__What to produce__
The data below is to be repeated in full, exactly as given.
○ ○ ○ ○ ○ ○ ○
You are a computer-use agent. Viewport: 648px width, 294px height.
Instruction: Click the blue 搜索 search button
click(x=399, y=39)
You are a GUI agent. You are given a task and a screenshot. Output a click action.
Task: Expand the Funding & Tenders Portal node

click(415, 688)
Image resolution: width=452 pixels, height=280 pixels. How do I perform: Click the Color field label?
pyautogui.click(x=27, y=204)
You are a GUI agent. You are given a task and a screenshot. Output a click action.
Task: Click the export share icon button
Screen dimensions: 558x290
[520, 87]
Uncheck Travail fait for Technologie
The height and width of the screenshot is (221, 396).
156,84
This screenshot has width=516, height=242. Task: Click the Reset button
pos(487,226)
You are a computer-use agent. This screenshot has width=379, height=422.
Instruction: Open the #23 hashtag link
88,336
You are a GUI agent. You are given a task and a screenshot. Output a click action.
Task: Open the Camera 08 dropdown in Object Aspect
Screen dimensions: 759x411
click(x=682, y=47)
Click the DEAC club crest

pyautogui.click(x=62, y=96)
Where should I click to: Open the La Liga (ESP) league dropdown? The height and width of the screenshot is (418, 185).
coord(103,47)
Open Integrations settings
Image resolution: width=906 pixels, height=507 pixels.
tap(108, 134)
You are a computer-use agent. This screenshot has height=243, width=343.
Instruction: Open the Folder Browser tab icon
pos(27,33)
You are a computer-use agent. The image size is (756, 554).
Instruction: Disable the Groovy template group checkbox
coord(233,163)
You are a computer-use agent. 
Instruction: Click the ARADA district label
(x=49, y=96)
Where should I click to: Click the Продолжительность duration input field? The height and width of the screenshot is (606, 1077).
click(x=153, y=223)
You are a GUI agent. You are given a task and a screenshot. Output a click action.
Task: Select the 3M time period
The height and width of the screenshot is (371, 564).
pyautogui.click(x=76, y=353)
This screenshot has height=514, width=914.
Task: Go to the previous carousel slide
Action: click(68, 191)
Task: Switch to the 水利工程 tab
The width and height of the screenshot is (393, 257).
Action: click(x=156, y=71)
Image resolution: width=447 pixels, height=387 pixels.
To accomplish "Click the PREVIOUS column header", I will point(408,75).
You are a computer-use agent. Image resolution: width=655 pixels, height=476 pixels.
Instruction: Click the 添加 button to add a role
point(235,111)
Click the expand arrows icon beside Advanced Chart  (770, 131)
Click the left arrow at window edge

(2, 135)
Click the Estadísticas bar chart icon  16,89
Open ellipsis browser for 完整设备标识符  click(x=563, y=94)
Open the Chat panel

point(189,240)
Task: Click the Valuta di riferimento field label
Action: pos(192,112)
○ ○ ○ ○ ○ ○ ○
__Written solution__
You are a computer-use agent. Viewport: 648px width, 294px height.
Instruction: Click the blue 搜索 search button
click(x=399, y=39)
You are a GUI agent. You are given a task and a screenshot. Output a click action.
Task: Expand the Funding & Tenders Portal node

click(415, 688)
Image resolution: width=452 pixels, height=280 pixels. How do I perform: Click the Color field label?
pyautogui.click(x=27, y=204)
You are a GUI agent. You are given a task and a screenshot. Output a click action.
Task: Click the export share icon button
Screen dimensions: 558x290
[520, 87]
Uncheck Travail fait for Technologie
The height and width of the screenshot is (221, 396).
156,84
This screenshot has width=516, height=242. Task: Click the Reset button
pos(487,226)
You are a computer-use agent. This screenshot has width=379, height=422.
Instruction: Open the #23 hashtag link
88,336
You are a GUI agent. You are given a task and a screenshot. Output a click action.
Task: Open the Camera 08 dropdown in Object Aspect
Screen dimensions: 759x411
click(x=682, y=47)
Click the DEAC club crest

pyautogui.click(x=62, y=96)
Where should I click to: Open the La Liga (ESP) league dropdown? The height and width of the screenshot is (418, 185).
coord(103,47)
Open Integrations settings
Image resolution: width=906 pixels, height=507 pixels.
tap(108, 134)
You are a computer-use agent. This screenshot has height=243, width=343.
Instruction: Open the Folder Browser tab icon
pos(27,33)
You are a computer-use agent. The image size is (756, 554).
Instruction: Disable the Groovy template group checkbox
coord(233,163)
You are a computer-use agent. 
Instruction: Click the ARADA district label
(x=49, y=96)
Where should I click to: Click the Продолжительность duration input field? The height and width of the screenshot is (606, 1077).
click(x=153, y=223)
You are a GUI agent. You are given a task and a screenshot. Output a click action.
Task: Select the 3M time period
The height and width of the screenshot is (371, 564).
pyautogui.click(x=76, y=353)
This screenshot has height=514, width=914.
Task: Go to the previous carousel slide
Action: click(68, 191)
Task: Switch to the 水利工程 tab
The width and height of the screenshot is (393, 257).
Action: click(x=156, y=71)
Image resolution: width=447 pixels, height=387 pixels.
To accomplish "Click the PREVIOUS column header", I will point(408,75).
You are a computer-use agent. Image resolution: width=655 pixels, height=476 pixels.
Instruction: Click the 添加 button to add a role
point(235,111)
Click the expand arrows icon beside Advanced Chart  (770, 131)
Click the left arrow at window edge

(2, 135)
Click the Estadísticas bar chart icon  16,89
Open ellipsis browser for 完整设备标识符  click(x=563, y=94)
Open the Chat panel

point(189,240)
Task: Click the Valuta di riferimento field label
Action: pos(192,112)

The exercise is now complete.